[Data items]

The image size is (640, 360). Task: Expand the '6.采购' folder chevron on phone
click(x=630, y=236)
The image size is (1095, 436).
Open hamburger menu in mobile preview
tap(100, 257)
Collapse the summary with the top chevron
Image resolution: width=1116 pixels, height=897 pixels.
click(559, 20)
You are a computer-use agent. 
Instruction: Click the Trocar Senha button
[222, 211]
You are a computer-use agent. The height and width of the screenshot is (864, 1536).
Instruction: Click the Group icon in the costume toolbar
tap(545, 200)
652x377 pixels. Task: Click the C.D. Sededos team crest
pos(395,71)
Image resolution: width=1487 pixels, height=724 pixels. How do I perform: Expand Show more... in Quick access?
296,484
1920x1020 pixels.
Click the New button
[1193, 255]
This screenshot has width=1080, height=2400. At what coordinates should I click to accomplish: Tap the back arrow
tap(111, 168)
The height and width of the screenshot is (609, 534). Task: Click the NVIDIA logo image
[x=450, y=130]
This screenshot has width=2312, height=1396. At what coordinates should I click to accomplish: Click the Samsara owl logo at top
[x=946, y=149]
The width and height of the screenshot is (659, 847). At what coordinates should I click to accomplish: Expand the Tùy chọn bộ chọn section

▶ **AIM OF THE EXERCISE**
Print all the entries exactly as written.

▶ **TASK RESPONSE**
The image size is (640, 360). Task: Expand the '6.采购' folder chevron on phone
click(x=630, y=236)
The image size is (1095, 436).
Open hamburger menu in mobile preview
tap(100, 257)
Collapse the summary with the top chevron
Image resolution: width=1116 pixels, height=897 pixels.
click(559, 20)
You are a computer-use agent. 
Instruction: Click the Trocar Senha button
[222, 211]
You are a computer-use agent. The height and width of the screenshot is (864, 1536).
Instruction: Click the Group icon in the costume toolbar
tap(545, 200)
652x377 pixels. Task: Click the C.D. Sededos team crest
pos(395,71)
Image resolution: width=1487 pixels, height=724 pixels. How do I perform: Expand Show more... in Quick access?
296,484
1920x1020 pixels.
Click the New button
[1193, 255]
This screenshot has width=1080, height=2400. At what coordinates should I click to accomplish: Tap the back arrow
tap(111, 168)
The height and width of the screenshot is (609, 534). Task: Click the NVIDIA logo image
[x=450, y=130]
This screenshot has width=2312, height=1396. At what coordinates should I click to accomplish: Click the Samsara owl logo at top
[x=946, y=149]
The width and height of the screenshot is (659, 847). At what coordinates should I click to accomplish: Expand the Tùy chọn bộ chọn section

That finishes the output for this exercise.